• Exercise goal: Every line in the data below from the one containing "Task: Click the € 101 daily price" down to the one containing "This screenshot has height=318, width=486.", both included, must be retyped exactly; no other line is to appear.

• Data records:
┌──

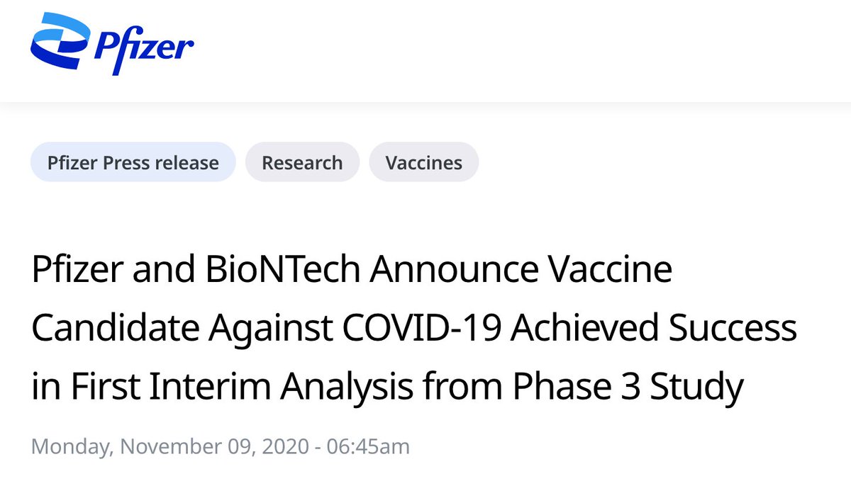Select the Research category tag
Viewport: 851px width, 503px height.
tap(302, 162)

└──
┌──

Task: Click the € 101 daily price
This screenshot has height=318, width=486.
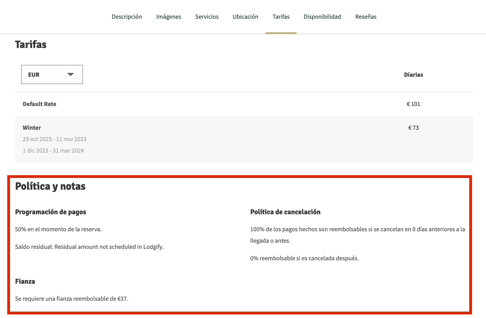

└──
┌──

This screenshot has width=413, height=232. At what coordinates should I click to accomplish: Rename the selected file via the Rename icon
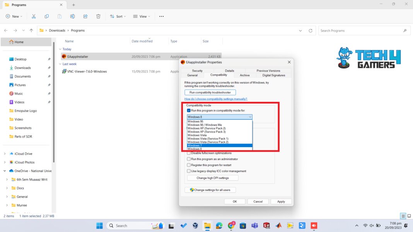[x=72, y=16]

└──

• Response for this exercise:
Task: Click the € 101 daily price
This screenshot has height=318, width=486.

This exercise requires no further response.